I agree with this. Complaining will just get you blown off. Make a comprehensive list of every new skill and piece of equipment you are now using. Request a thorough orientation to everything that's been previously outside your usual scope of duties. Until this happens, every time you are forced to accept a med-surg patient, fill out a form stating you are accepting the assignment under protest because you have not yet received the requested training. (You can design the form and make copies.) Keep a copy of the completed form for your own records.

Every time there is a staff meeting, someone should ask about when the trainings are scheduled. If you all become a complete PIA for management, hopefully they will abandon this practice or at least provide you with some orientation.

Good luck.

Specializes in Tele, ICU, Staff Development.

i agree with the previous posters.

Ask your manager what kind of training will be provided so that your skills match the patient's needs.

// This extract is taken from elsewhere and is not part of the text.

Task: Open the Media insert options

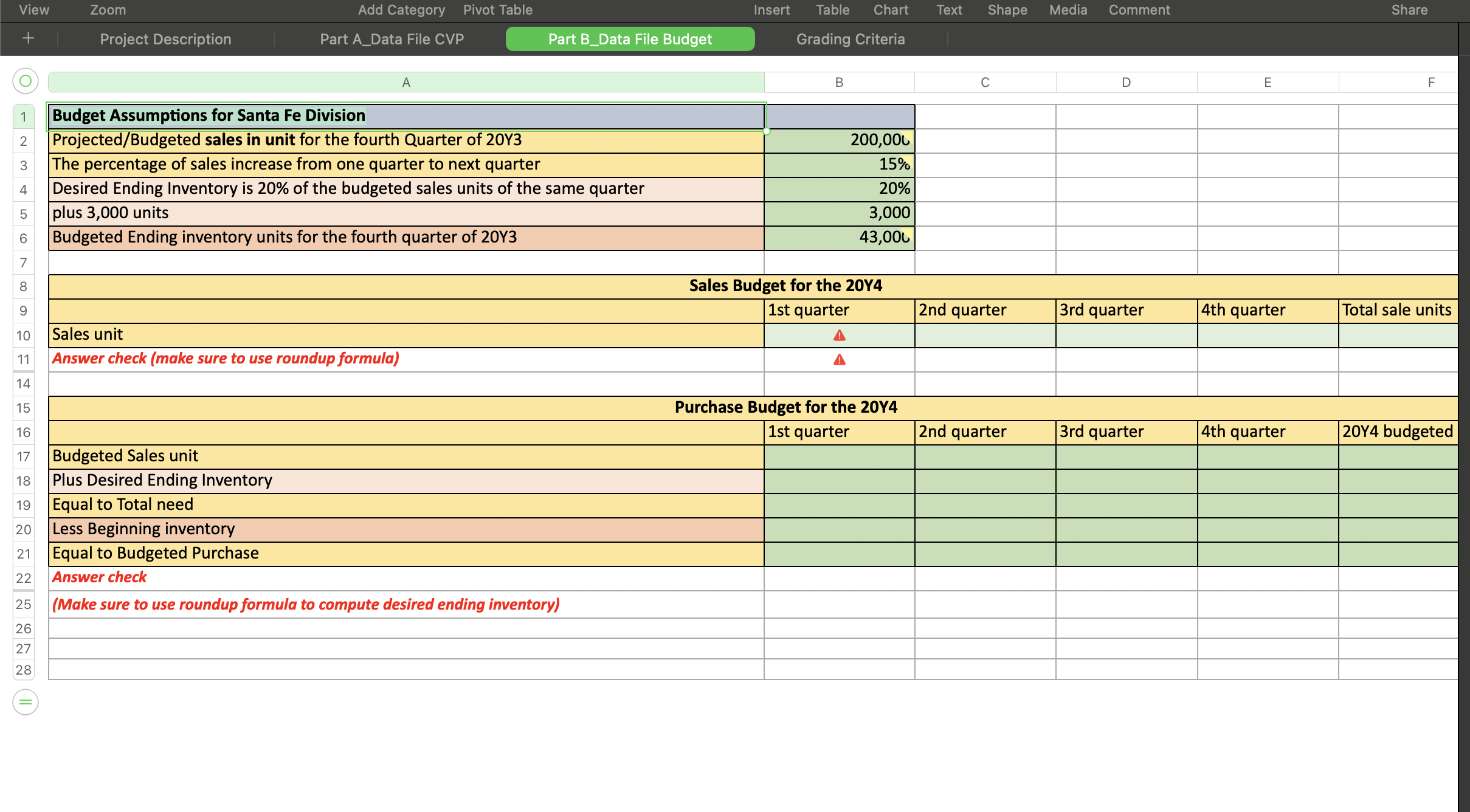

You are uncomfortable operating equipment and devices without training and wonder if this is placing the facility in a vulnerable position.

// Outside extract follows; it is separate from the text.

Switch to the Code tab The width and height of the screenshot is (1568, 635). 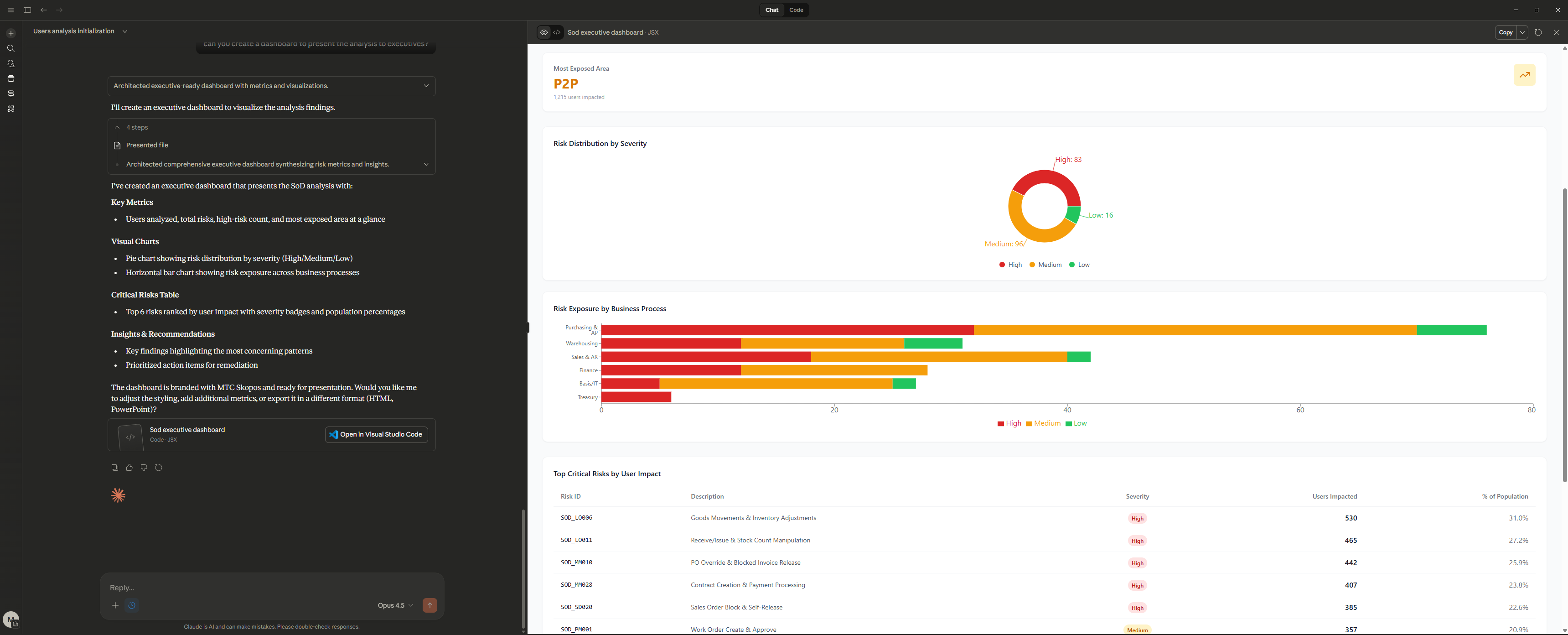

I would imagine all of you are smart enough to be able to take care of med-surg patients with some orientation although it's always scary to be forced out of yor comfort zone. However, if I was a laboring or recovering mom I would not be happy to have male patients on the floor. Yes, I know there are male visitors but for some reason the idea of male patients on an LDRP floor just seems really intrusive to me.

Your manager may want to talk with your loss prevention/ risk management people. Every hospital, even small ones, should have somebody managing the liability exposure of the organization. If something goes very wrong and you have not had proper orientation and training to take care of the population you're working with - ESPECIALLY if there are discoverable records of your having asked for it - the hospital is setting themselves up for astronomical damages. As a former legal nurse consultant, I think very possibly a med/surg float or a per diem called in would be seen as an actuarial advantage over the liability exposure.

Also, and I hate to say this because it's of course true in a right to work state you could be fired for refusing to take even an unsafe assignment, taking report on a patient you aren't qualified to take care of puts you at financial risk as well if something goes bad. Make sure your is in effect, a million dollars in coverage costs only a few hundred a year.

You're right, doesn't sound safe at all. But I feel like working inpatient anywhere = potential for "not our service" patients.